---------- The data ----------

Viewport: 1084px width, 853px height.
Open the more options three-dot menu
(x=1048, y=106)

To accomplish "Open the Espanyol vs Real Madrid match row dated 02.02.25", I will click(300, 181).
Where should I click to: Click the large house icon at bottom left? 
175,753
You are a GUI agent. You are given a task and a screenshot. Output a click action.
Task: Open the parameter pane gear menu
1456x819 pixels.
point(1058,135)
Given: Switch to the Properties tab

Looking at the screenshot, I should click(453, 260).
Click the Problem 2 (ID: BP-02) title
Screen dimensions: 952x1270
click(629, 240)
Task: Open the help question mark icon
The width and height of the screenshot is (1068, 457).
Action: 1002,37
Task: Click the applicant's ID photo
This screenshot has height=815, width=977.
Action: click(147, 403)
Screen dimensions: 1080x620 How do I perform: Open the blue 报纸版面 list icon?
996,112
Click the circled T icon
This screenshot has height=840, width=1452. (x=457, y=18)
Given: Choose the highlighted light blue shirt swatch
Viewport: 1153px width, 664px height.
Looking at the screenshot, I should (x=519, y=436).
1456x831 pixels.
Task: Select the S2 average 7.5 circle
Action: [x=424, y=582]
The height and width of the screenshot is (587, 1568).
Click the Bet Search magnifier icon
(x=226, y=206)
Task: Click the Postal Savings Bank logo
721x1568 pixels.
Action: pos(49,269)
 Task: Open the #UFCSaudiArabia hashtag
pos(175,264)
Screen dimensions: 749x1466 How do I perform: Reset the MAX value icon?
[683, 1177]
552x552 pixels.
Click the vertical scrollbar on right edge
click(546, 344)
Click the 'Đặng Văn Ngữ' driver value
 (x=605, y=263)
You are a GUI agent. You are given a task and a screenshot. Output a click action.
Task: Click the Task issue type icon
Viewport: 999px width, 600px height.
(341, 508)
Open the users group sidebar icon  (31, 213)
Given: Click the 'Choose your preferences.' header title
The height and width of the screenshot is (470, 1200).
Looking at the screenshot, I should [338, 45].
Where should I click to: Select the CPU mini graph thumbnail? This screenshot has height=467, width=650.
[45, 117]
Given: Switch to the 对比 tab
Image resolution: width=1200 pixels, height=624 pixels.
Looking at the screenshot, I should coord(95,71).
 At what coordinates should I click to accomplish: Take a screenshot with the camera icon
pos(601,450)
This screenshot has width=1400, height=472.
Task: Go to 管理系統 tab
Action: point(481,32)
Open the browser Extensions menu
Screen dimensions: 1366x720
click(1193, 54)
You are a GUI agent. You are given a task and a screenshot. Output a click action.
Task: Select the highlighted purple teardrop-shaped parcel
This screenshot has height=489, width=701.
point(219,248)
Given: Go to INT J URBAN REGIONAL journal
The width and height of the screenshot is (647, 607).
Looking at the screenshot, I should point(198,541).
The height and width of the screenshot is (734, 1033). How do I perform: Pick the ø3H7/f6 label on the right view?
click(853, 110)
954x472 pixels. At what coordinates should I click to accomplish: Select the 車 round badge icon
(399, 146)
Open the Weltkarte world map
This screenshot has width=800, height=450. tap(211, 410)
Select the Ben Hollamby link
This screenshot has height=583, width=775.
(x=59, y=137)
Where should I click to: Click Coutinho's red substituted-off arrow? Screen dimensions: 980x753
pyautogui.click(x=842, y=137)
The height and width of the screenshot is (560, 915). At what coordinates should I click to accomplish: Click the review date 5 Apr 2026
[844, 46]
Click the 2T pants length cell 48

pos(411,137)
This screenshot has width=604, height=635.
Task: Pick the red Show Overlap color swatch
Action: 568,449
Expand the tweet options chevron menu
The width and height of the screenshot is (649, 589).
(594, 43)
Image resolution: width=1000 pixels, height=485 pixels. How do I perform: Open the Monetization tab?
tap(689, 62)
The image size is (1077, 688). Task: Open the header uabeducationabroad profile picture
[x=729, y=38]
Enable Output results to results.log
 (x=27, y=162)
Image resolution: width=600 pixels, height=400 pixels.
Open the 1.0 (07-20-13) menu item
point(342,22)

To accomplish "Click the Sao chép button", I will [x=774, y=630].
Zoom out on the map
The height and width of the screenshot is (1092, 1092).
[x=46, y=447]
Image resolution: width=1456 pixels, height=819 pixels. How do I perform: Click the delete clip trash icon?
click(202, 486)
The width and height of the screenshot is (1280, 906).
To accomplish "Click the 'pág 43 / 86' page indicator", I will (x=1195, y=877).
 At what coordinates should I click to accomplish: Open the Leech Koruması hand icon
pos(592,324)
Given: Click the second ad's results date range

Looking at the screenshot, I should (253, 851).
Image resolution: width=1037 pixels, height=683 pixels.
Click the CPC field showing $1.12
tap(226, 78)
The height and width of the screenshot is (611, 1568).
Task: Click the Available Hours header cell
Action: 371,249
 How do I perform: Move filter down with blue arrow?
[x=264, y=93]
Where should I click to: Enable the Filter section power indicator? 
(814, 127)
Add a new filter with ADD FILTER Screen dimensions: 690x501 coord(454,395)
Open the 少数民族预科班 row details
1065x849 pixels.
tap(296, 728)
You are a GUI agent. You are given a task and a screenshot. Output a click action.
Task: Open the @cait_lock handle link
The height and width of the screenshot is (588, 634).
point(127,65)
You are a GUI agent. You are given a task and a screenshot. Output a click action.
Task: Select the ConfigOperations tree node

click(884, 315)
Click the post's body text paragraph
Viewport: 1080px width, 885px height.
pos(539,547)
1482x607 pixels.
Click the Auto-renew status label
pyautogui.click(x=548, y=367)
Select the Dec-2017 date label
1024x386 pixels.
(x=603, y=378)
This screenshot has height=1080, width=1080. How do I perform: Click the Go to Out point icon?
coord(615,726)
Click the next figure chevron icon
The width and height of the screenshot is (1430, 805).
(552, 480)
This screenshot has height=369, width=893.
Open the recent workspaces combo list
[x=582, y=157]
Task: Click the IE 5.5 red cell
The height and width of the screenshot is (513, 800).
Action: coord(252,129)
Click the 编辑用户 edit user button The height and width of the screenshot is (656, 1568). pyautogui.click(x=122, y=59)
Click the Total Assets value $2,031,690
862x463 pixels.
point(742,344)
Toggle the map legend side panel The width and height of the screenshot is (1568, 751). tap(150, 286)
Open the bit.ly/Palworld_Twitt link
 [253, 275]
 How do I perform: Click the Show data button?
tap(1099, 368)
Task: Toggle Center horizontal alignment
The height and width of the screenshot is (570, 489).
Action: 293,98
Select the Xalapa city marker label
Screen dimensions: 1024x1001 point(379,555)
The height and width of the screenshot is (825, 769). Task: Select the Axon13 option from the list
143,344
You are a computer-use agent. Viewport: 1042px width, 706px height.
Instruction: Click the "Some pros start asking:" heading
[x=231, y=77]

----------

◆ **Exercise details**:
Write down only the closing run of lines: the one containing "The height and width of the screenshot is (570, 489)." and every line after it to the end of the entries, exactly.

◆ **Task answer**:
The height and width of the screenshot is (570, 489).
Action: 293,98
Select the Xalapa city marker label
Screen dimensions: 1024x1001 point(379,555)
The height and width of the screenshot is (825, 769). Task: Select the Axon13 option from the list
143,344
You are a computer-use agent. Viewport: 1042px width, 706px height.
Instruction: Click the "Some pros start asking:" heading
[x=231, y=77]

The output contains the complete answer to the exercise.